As far as hydration is concerned, Latham recommends a hydration system, often referred to by the popular brand name Camelbak. These devices consist of a backpack with an internal bladder. A hiker fills his or her bladder with water, and a hose from the bladder to an area near the hiker’s shoulder. This enables the hiker the hydrate without having to stop, retrieve a water bottle, drink and put it back.
Latham also said proper sun protection is part of the highest tier of importance to hikers, along with proper eating, proper clothing and adequate hydration.
Much lower in the hierarchy of importance to experts, but first on the list for most laypeople, is the issue of animal encounters. Latham preaches common sense during these potentially stressful moments, employing the old adage “they’re more afraid of you than you are of them.” Latham urged knowledge, preparation and level-headedness should one come across a snake or bear.
She said the best way to deal with a snake encounter is to practice good judgment. She said that most hikers who are bitten are younger adult males who are bitten in the forearm area because they picked up a snake or didn’t leave it alone.
“They (snakes) don’t know the difference between a trail and the woods,”‘ she said. “They may be crossing your trail and you have to let him go. Again, you’re going to stop, figure out where the head and where the tail is. Always go around the tail end of the snake. They do not have to be coiled to strike and they can strike their full body length so you don’t want to make them mad.”
“My advice for any kind of animal encounter — you need to stop, you need to figure out what exactly is going on,” she said. “There are procedures if you see a bear. You stop, figure out if you’re in the line of sight of a mama bear and her cubs, just back away slowly, let mama bear and baby bears reunite and let them go on their way.”
She said the antithesis of the above approach should be employed if a hiker comes across a solitary bear, explaining that one should make a lot of noise, and the bear will usually be scared off.
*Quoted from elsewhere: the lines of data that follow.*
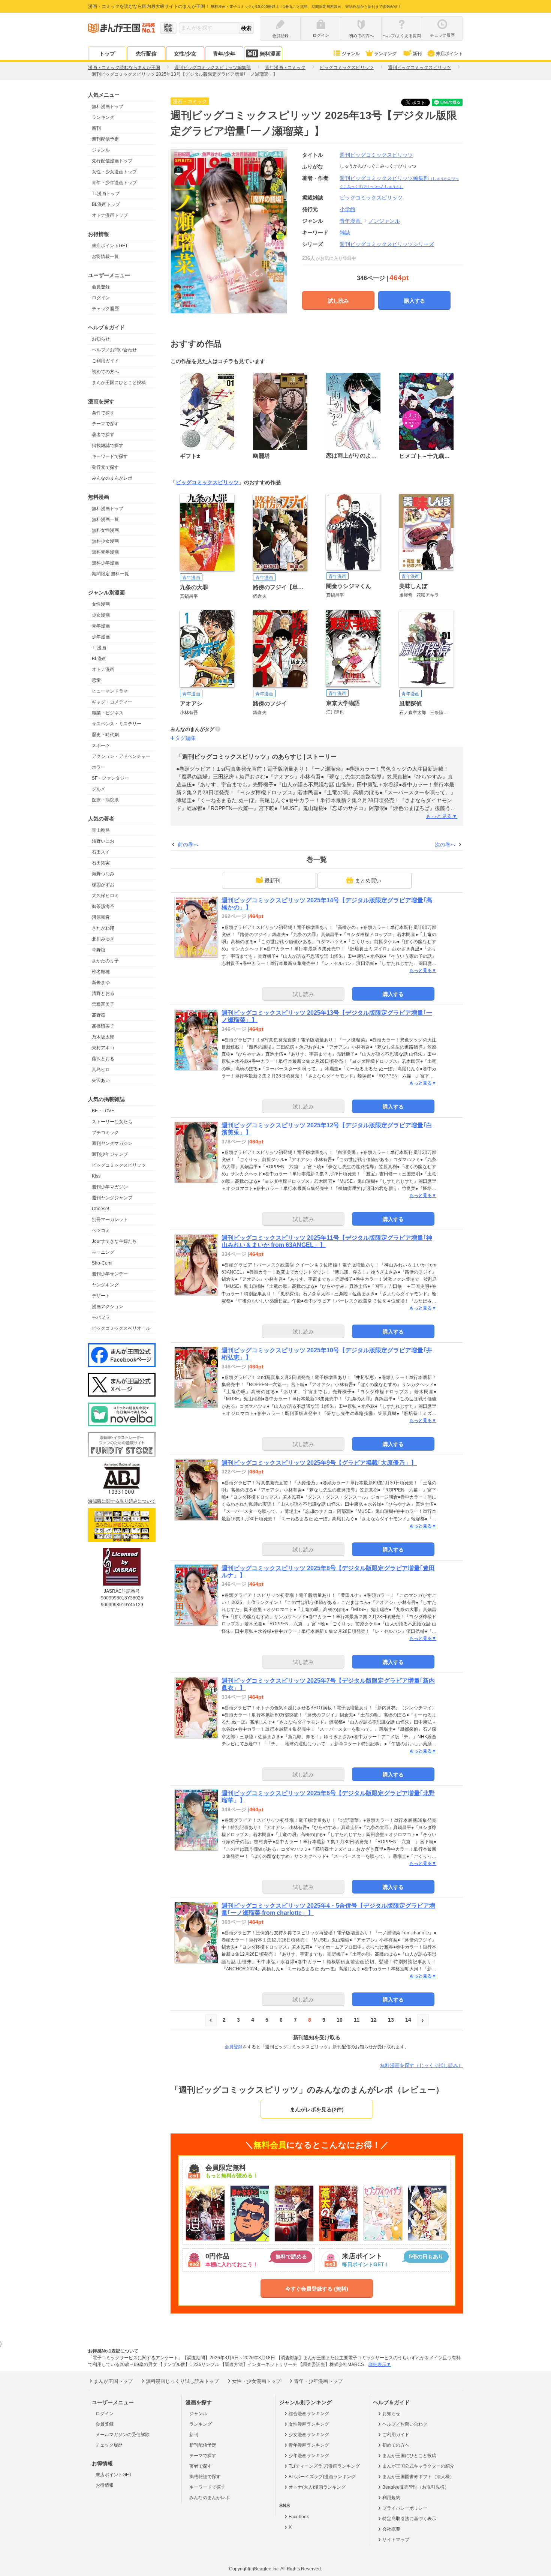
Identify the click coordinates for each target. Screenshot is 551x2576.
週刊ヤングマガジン (112, 1143)
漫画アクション (107, 1306)
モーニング (103, 1252)
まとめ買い (368, 881)
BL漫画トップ (106, 204)
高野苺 (98, 1015)
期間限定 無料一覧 (110, 573)
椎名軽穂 (101, 971)
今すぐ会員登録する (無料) (316, 2289)
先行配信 (146, 54)
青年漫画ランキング (309, 2445)
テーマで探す (105, 423)
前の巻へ (188, 845)
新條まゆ (101, 982)
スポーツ (101, 745)
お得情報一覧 (105, 256)
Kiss (96, 1176)
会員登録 (101, 287)
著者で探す (103, 434)
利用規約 (391, 2497)
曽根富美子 (103, 1004)
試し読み (338, 301)
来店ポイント (449, 53)
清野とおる (103, 993)
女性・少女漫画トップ (114, 171)
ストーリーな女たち (112, 1121)
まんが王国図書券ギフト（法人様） (418, 2476)
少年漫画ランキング (309, 2455)
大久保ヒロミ (105, 895)
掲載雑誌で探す (107, 445)
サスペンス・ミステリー (116, 723)
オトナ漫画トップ (110, 215)
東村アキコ (103, 1047)
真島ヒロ (101, 1069)
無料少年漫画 (105, 563)
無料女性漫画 (105, 530)
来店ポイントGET (110, 245)
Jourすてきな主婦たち (114, 1241)
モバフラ (101, 1317)
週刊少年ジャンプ (110, 1154)
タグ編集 (185, 738)
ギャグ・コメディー (112, 702)
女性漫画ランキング (309, 2424)
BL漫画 (99, 658)
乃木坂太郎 (103, 1037)
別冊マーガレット (110, 1219)
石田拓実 (101, 863)
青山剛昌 (101, 830)
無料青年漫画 (105, 552)
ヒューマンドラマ (110, 691)
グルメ (98, 789)
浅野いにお (103, 841)
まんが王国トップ (113, 2381)
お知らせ (101, 339)
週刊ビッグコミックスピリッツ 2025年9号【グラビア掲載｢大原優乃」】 (319, 1463)
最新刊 (272, 881)
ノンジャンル (384, 221)
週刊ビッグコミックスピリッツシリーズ (387, 244)
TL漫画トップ (106, 193)
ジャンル (351, 53)
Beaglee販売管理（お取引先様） (415, 2487)
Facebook (299, 2516)
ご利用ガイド (105, 360)
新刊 (417, 53)
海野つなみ (103, 873)
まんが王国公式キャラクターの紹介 (418, 2466)
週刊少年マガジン (110, 1187)
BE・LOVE (103, 1110)
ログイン (101, 297)
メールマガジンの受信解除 (123, 2434)
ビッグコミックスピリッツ (119, 1165)
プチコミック (105, 1132)
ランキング (385, 53)
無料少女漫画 (105, 541)
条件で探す (103, 413)
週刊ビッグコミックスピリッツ (376, 155)
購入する (414, 301)
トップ (107, 54)
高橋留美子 (103, 1026)
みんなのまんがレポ (112, 478)
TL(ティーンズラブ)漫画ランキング (324, 2466)
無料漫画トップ (107, 106)
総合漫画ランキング (309, 2413)
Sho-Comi (102, 1263)
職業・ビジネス (107, 713)
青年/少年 (224, 54)
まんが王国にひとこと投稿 (119, 382)
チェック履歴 (105, 308)
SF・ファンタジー (110, 778)
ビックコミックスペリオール (121, 1328)
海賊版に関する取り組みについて (122, 1501)
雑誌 (345, 233)
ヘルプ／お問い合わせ (114, 350)
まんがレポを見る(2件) (317, 2109)
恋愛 (96, 680)
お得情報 (105, 2485)
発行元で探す (105, 467)
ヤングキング (105, 1284)
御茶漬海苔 (103, 906)
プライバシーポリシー (404, 2508)
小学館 (347, 209)
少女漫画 (101, 615)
One way of making the required racket is by way of a whistle. A whistle, whether for bears or to alert others of a hiker’s location following an accident, is one of the 10 essentials of hiking, the gold standard for hikers and backpackers.
“There are a lot of different versions but the original 10 essentials were created in the 1930s when mountaineering was starting in the United States,” she said. “…I kind of am a preacher of the 10 essentials. You can keep those in your backpack all the time. You can make them very small and very lightweight. If you have those, you are safe. You have your best chance of not having problems.”